- [Excerpt provided]
● ● ● ● ● ● ●
(203b) Infrared Temperature Experiments and DEM Simulations of Heat Transfer in an Agitated Dryer | AIChE

(203b) Infrared Temperature Experiments and DEM Simulations of Heat Transfer in an Agitated Dryer


Hartmanshenn, C. - Presenter, Rutgers University
Glasser, B. - Presenter, Rutgers University
Khinast, J. G., Graz University of Technology
Halota, M., Rutgers University
Patel, S. D., Rutgers University
Chakraborty, N., Rutgers University
Papageorgiou, C. D., Takeda Pharmaceuticals International Co.
Mitchell, C., Takeda Pharmaceuticals International Co.
Quon, J., Takeda Pharmaceuticals
Drying is typically one of the last steps of the manufacturing process for an active pharmaceutical ingredient (API). After crystallization and filtration, the wet bed of API needs to be dried into a powder with a desired moisture content before it can be mixed with other excipients and formulated into a drug product. A common method used by the pharmaceutical industry to carry out API drying is agitated drying, where the API is heated inside a cylindrical vessel while being mixed by an impeller to help improve temperature and moisture uniformity in the particle bed. Agitated drying can be one of the most complicated and delicate phases of the process, and it sometimes remains poorly understood and difficult to optimize. Simultaneous and transient changes in heat transfer, mass transfer, flow, and physicochemical properties of the material during drying make it challenging to thoroughly understand the system. Enhancing fundamental knowledge about the process could be key to enabling the design of efficient and robust operating protocols.

In this work, we isolate the heat transfer element of drying and focus on studying it on its own. The idea is that if we can decouple the different facets of drying and understand them on their own first, we can eventually study their combined interactions more easily. We conduct heat transfer experiments using a laboratory scale agitated dryer and an infrared camera to measure the temperature of the surface of a particle bed over time. The temperature data collected by the thermal camera is used to compute the heat transfer coefficient for the system as well as the temperature standard deviation, giving information about both the mean temperature of the bed and its temperature uniformity. Using this methodology, we investigate how operating conditions, such as the impeller rotation rate, influence heat transfer. The experiments are carried out using glass beads as well as more pharmaceutically relevant materials such as citric acid. Next, we present a comparison between the experimental results and discrete element method (DEM) simulations. The model makes use of a particle-particle and particle-wall conductive heat transfer model to describe the system. Overall, despite the simplicity of the heat transfer model, we find a fairly good agreement between the simulations and the experiments. This suggests that the model can serve as a good starting point towards better understanding how the rate of heat transfer and the temperature uniformity of a particle bed can be optimized in an agitated dryer.
● ● ● ● ● ● ●
- [Records provided]
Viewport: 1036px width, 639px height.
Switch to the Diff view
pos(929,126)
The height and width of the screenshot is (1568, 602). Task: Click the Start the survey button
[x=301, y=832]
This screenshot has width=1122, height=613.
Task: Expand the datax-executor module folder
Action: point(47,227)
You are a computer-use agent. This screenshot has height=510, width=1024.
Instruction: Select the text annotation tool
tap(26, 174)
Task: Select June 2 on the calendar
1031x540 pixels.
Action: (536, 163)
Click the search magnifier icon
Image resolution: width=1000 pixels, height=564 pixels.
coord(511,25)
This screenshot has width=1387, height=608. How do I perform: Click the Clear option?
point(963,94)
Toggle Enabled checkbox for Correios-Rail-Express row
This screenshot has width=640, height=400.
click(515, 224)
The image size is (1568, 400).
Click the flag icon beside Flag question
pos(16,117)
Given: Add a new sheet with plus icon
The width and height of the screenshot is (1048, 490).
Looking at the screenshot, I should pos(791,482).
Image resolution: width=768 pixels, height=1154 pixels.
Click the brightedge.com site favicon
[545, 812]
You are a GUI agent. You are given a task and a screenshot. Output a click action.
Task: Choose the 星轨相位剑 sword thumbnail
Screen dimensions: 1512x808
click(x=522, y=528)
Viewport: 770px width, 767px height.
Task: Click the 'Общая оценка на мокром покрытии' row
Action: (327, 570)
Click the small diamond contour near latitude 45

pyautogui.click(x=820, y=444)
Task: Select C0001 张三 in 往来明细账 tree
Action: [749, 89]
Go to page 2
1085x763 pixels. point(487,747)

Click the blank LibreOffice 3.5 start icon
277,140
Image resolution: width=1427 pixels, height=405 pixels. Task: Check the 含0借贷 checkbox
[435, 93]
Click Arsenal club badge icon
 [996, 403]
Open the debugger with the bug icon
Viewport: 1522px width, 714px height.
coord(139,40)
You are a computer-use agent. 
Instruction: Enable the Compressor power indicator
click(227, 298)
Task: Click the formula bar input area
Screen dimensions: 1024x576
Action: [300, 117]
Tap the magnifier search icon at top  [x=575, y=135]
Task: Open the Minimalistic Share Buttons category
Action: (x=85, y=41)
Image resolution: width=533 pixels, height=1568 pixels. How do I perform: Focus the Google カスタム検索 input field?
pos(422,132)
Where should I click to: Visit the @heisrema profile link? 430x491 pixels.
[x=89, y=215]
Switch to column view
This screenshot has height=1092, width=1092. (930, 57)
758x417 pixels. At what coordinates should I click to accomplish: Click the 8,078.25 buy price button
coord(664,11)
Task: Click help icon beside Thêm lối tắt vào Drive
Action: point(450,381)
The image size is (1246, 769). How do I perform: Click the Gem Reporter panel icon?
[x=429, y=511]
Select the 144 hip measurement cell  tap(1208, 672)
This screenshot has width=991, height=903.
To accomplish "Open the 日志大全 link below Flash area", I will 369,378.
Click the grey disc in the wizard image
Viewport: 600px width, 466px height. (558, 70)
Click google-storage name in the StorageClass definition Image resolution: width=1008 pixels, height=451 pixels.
● ● ● ● ● ● ●
- [Task instructions]
A. In the abstract on heat transfer in an agitated dryer, what device measured the temperature of the particle bed's surface?
B. Duplicate the passage of the agitated dryer abstract starting with "Hartmanshenn, C. - Presenter, Rutgers" and going on through "D., Takeda Pharmaceuticals International Co.".

- [Your written answers]
A. An infrared camera.

B.
Hartmanshenn, C. - Presenter, Rutgers University
Glasser, B. - Presenter, Rutgers University
Khinast, J. G., Graz University of Technology
Halota, M., Rutgers University
Patel, S. D., Rutgers University
Chakraborty, N., Rutgers University
Papageorgiou, C. D., Takeda Pharmaceuticals International Co.